2022-09-13T18:42:12.821+01:00  INFO 12644 --- [           main] com.example.demo.DemoApplication
: No active profile set, falling back to 1 default profile: "default"
2022-09-13T18:42:13.606+01:00  INFO 12644 --- [           main] com.example.demo.DemoApplication
: Started DemoApplication in 1.145 seconds (process running for 1.578)
AVAILABLE COMMANDS

Built-In Commands
       help: Display help about available commands
       stacktrace: Display the full stacktrace of the last error.
       clear: Clear the shell screen.
       quit, exit: Exit the shell.
       history: Display or save the history of previously run commands
       version: Show version info
       script: Read and execute commands from a file.
Check out [using-shell-customization-logging] making logging to work better with shell apps.

1.2. Your First Command

Now we can add our first command. To do so, create a new class (named whatever you want) and annotate it with @ShellComponent (a variation of @Component that is used to restrict the set of classes that are scanned for candidate commands).
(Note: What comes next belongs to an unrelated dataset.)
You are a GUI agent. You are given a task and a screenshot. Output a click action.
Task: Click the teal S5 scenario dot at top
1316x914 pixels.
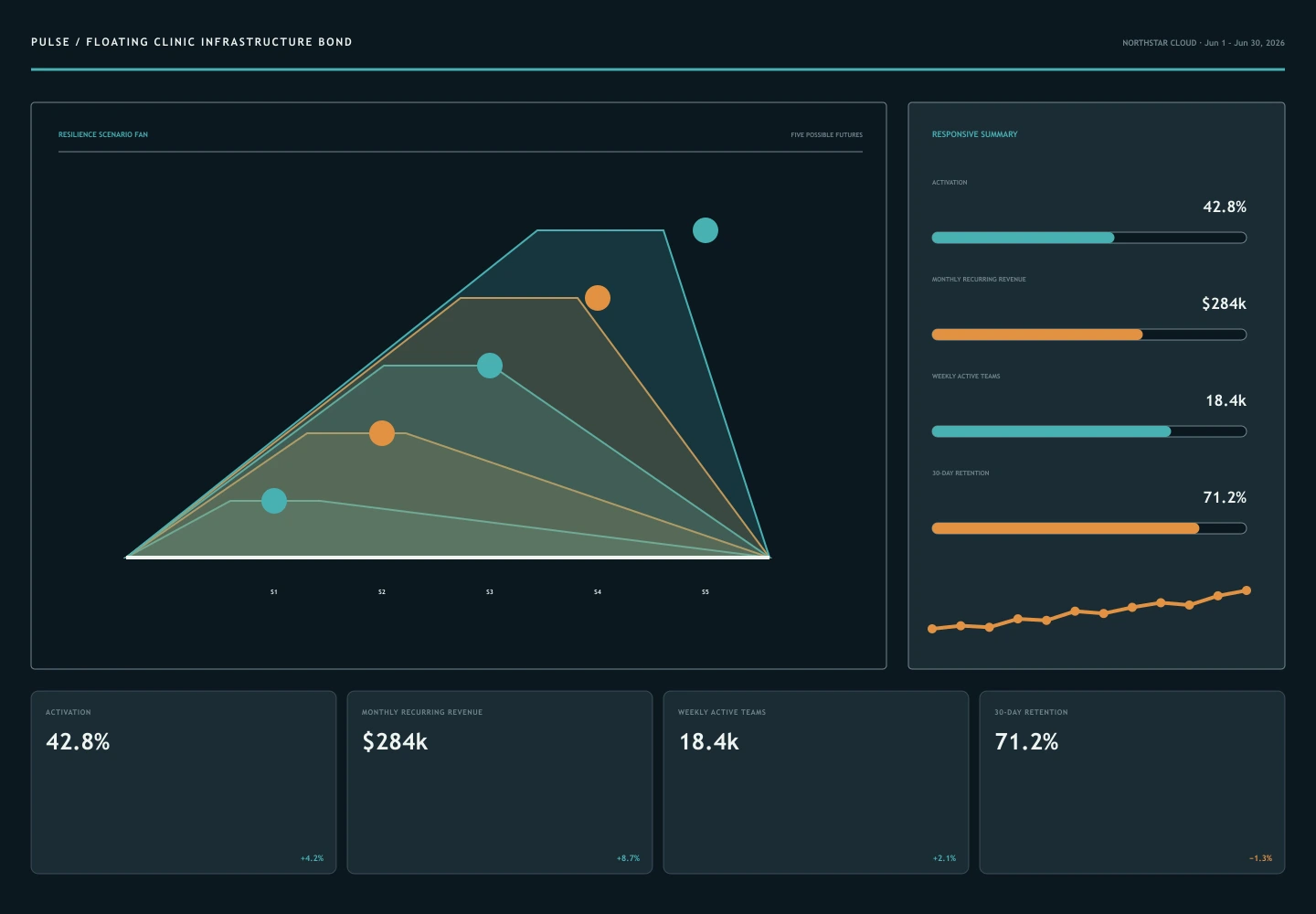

Then we can create an add method that takes two ints (a and b) and returns their sum. We need to annotate it with @ShellMethod and provide a description of the command in the annotation (the only piece of information that is required):

package com.example.demo;

import org.springframework.shell.standard.ShellMethod;
import org.springframework.shell.standard.ShellComponent;

@ShellComponent
public class MyCommands {

    @ShellMethod("Add two integers together.")
    public int add(int a, int b) {
        return a + b;
    }
}

New add command becomes visible to help:

My Commands
       add: Add two integers together.

And you can run it:

shell:>add --a 1 --b 2
3

The rest of this document delves deeper into the whole Spring Shell programming model.